#### Dataset content

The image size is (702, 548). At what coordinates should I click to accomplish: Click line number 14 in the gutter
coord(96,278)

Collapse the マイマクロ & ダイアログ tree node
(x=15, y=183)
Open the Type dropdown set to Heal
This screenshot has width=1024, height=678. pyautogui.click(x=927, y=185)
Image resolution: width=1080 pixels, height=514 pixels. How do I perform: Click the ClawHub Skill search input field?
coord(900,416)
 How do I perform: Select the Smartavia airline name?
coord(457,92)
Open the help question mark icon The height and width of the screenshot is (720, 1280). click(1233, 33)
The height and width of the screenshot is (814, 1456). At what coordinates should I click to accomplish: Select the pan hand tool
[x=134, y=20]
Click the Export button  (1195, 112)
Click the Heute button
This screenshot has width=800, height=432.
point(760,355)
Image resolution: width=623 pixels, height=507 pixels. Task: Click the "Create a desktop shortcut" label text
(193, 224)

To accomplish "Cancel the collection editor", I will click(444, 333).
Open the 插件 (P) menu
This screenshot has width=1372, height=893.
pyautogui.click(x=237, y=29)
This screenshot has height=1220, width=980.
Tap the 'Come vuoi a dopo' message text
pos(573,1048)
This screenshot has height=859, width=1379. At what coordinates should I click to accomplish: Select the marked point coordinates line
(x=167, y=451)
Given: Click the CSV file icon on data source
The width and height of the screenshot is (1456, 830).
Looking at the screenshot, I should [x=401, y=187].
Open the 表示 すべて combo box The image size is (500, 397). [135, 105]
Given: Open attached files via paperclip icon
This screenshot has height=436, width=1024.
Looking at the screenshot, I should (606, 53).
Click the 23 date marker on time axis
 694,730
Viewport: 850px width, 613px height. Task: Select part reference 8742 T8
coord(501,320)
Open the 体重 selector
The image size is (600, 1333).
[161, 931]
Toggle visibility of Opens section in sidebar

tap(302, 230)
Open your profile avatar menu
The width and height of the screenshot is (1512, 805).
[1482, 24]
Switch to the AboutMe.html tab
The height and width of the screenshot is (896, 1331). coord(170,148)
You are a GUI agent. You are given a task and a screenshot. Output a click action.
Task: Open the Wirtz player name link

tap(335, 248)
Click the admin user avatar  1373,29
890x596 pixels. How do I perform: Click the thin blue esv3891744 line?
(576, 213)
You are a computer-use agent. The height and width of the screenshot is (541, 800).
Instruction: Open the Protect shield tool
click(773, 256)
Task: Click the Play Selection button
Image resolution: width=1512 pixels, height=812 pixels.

########

What you need to do
Arrange the material from the line containing "Open your profile avatar menu" through the last line of the material as a JSON list of strings, one string per line. Leave out any blank lines.

Solved problem
[
  "Open your profile avatar menu",
  "The width and height of the screenshot is (1512, 805).",
  "[1482, 24]",
  "Switch to the AboutMe.html tab",
  "The height and width of the screenshot is (896, 1331). coord(170,148)",
  "You are a GUI agent. You are given a task and a screenshot. Output a click action.",
  "Task: Open the Wirtz player name link",
  "tap(335, 248)",
  "Click the admin user avatar  1373,29",
  "890x596 pixels. How do I perform: Click the thin blue esv3891744 line?",
  "(576, 213)",
  "You are a computer-use agent. The height and width of the screenshot is (541, 800).",
  "Instruction: Open the Protect shield tool",
  "click(773, 256)",
  "Task: Click the Play Selection button",
  "Image resolution: width=1512 pixels, height=812 pixels."
]